The data below shows the impact the housing crisis is having on your neighbors and how these conditions contribute to your community's housing needs.
For most Californians, especially in the Bay Area, the largest share of their monthly income goes to housing. Those who contribute more than 30% of their gross income on housing are considered “rent burdened” according to the U.S. Department of Housing and Urban Development. And those who pay more than 50% of their gross income on housing are considered “Severely Rent Burdened”.
Nearly half of all Bay Area renters are rent-burdened, and 60% of Black and 55% of Latino renters are rent-burdened. Because so much of our rent-burdened neighbors’ gross income goes towards paying rent, that leaves less room for paying for other goods and services like warm clothes and nightly dinners. Lowering the amount a household pays for housing increases the budget for other essential needs, which will eventually lead to saving money overall and potentially building wealth.
Gentrification risk shows the risk level of low-income households by race/ethnicity and their likelihood of being displaced from their community. The gentrification status of communities include: gentrifying community, at risk of gentrification, stable community or exclusive community.
According to the Bay Area Equity Atlas, during housing booms, market rents rise fastest in low-income neighborhoods that are in proximity to higher income neighborhoods. Many low-income communities of color, which have historically suffered economic neglect and disinvestment, are now at risk for rapidly rising rents due to gentrification.
Neighborhood opportunity measures the amount of wealth and resources in a community and includes the following neighborhood opportunity categories from lowest to highest resources: high segregation & poverty, low resource, moderate resource, high resource, and highest resource.

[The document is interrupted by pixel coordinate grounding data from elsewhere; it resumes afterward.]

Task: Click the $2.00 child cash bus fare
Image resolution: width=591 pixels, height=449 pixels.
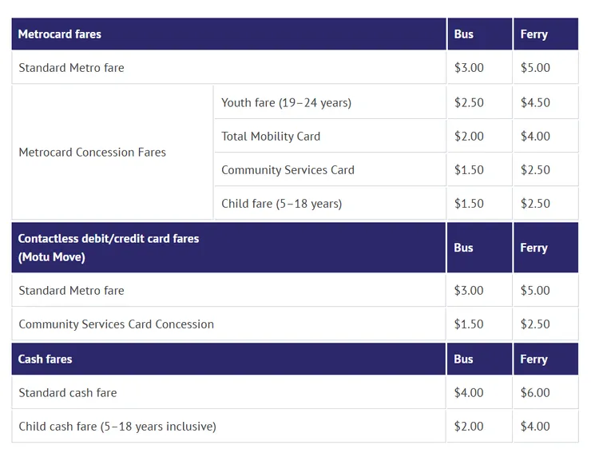Action: click(469, 427)
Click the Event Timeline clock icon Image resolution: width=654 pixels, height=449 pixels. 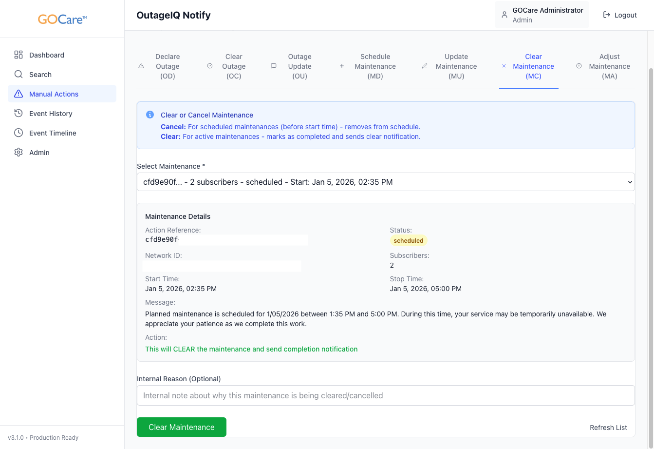pos(19,133)
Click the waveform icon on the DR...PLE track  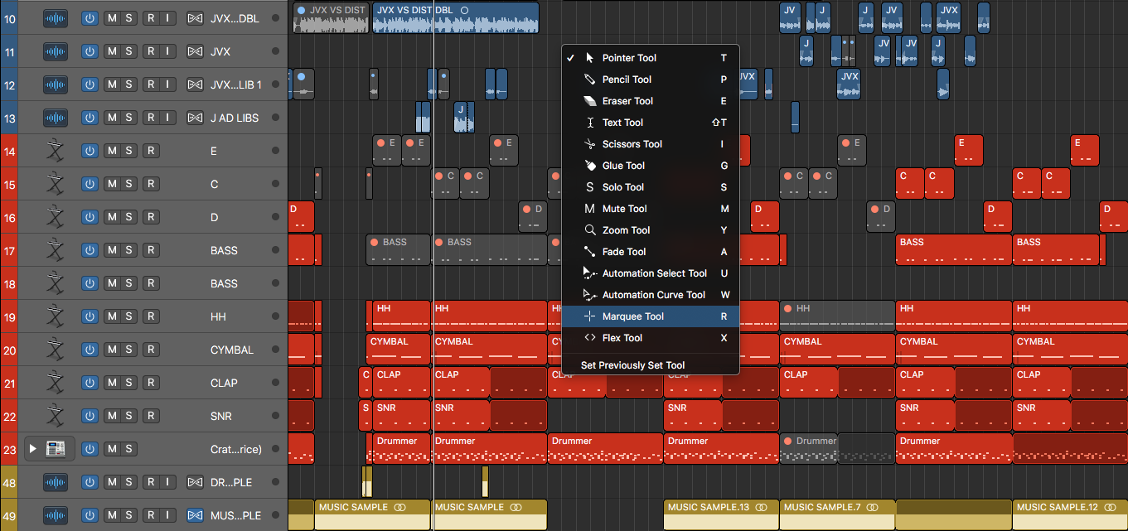55,481
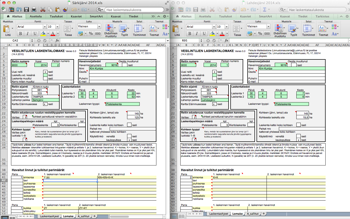Toggle the Uusi reitti box in Särkijärvi sheet
This screenshot has height=219, width=350.
pyautogui.click(x=45, y=72)
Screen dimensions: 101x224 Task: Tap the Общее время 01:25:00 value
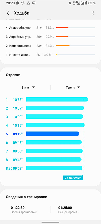pos(65,208)
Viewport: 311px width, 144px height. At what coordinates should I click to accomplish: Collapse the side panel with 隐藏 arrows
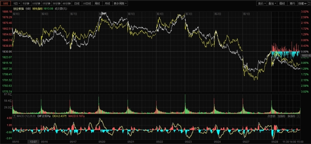(302, 4)
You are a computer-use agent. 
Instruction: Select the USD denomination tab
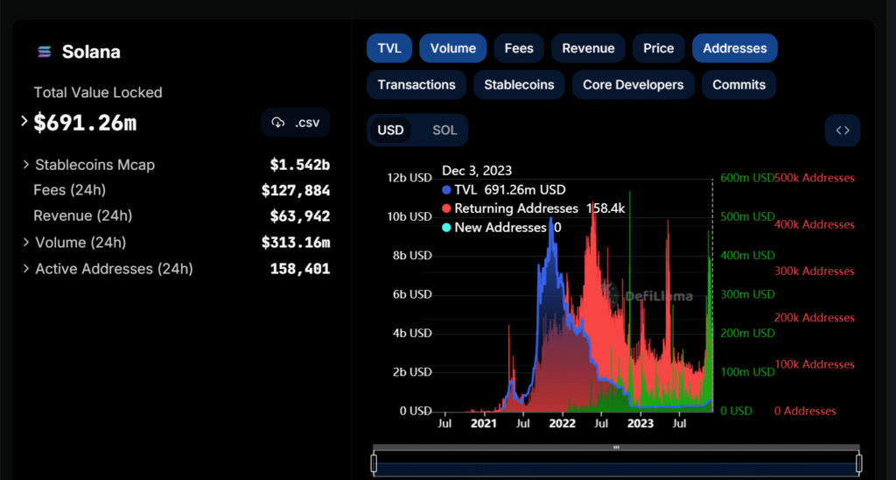pyautogui.click(x=390, y=131)
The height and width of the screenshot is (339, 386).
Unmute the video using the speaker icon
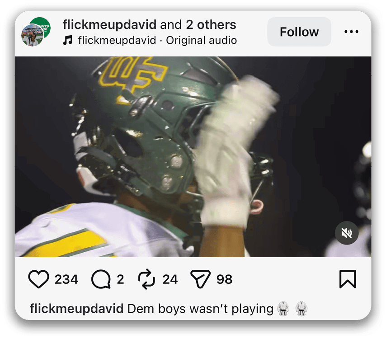click(x=347, y=233)
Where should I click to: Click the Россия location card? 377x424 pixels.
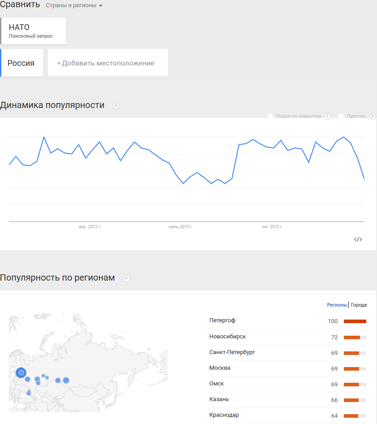pos(22,63)
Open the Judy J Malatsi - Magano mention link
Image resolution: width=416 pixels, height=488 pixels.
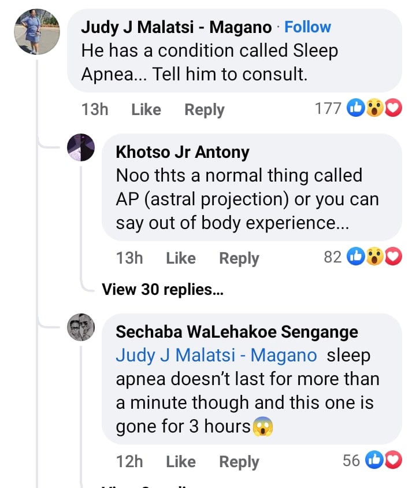pyautogui.click(x=216, y=355)
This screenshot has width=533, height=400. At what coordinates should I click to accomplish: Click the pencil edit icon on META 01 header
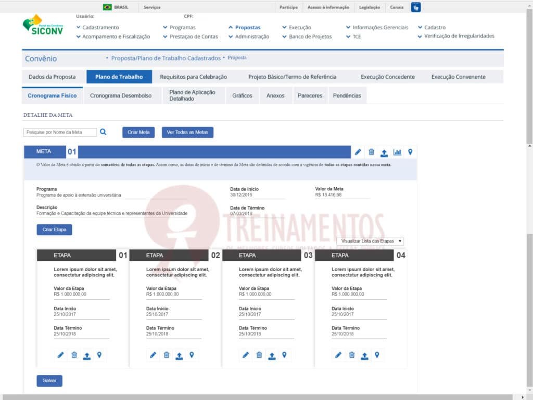[x=358, y=152]
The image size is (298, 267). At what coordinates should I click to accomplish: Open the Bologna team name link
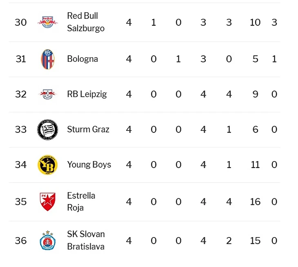[x=82, y=59]
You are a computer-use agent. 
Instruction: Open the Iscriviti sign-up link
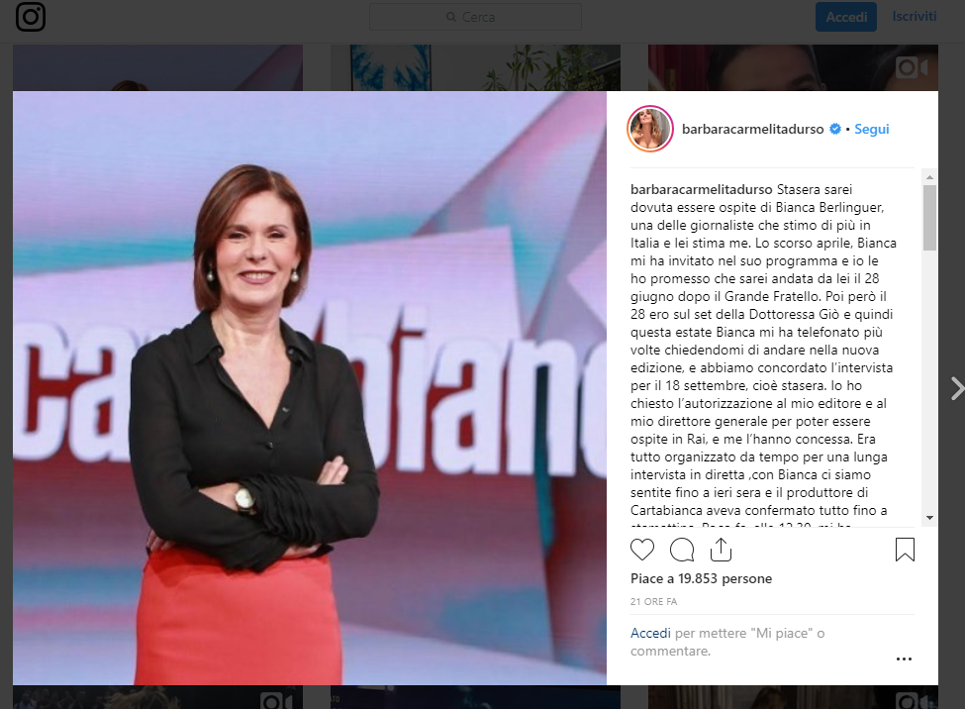point(915,16)
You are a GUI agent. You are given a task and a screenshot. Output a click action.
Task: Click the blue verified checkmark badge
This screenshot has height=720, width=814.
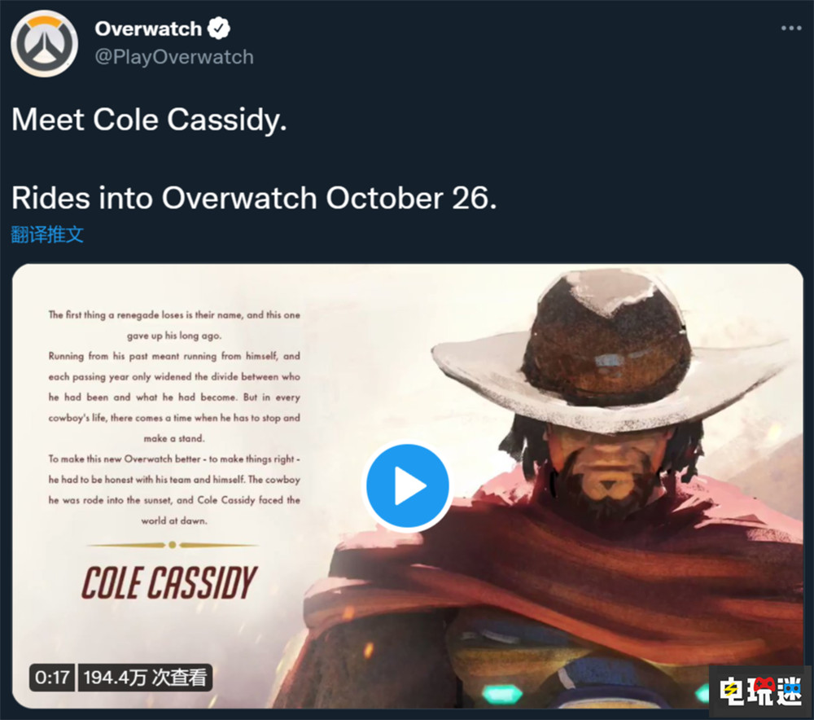click(x=218, y=29)
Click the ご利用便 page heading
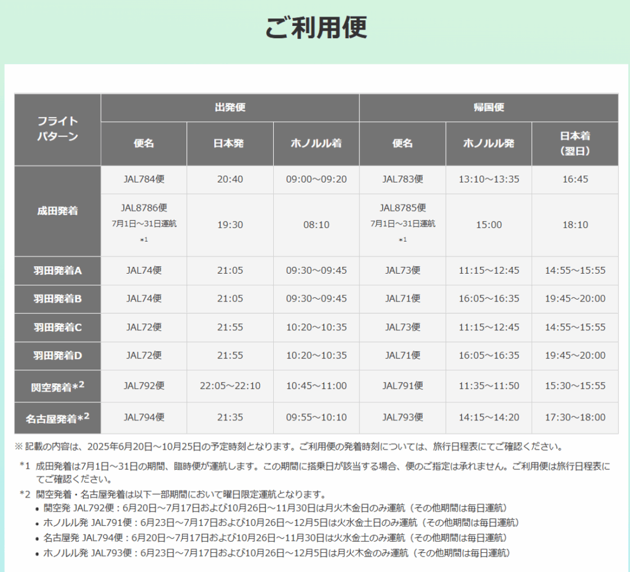Screen dimensions: 630x572 (316, 28)
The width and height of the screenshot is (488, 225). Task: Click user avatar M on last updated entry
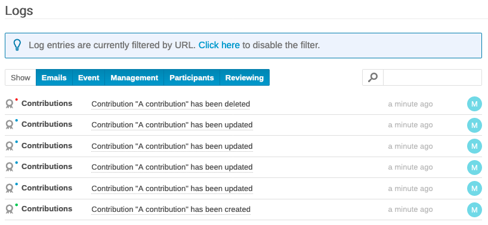coord(474,188)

According to the Bay Area Equity Atlas, historic policies barred low-income people of color from accessing housing in places with greater opportunities. Discriminatory policies like redlining, restrictive covenants, and exclusionary zoning promoted racial segregation – entrenching racial disparities in access to well-resourced neighborhoods. Other policies systematically destroyed the wealth of communities of color. Starting in the 1950s, cities used “urban renewal” to justify demolishing the homes of Black families and to build public amenities meant to attract White residents.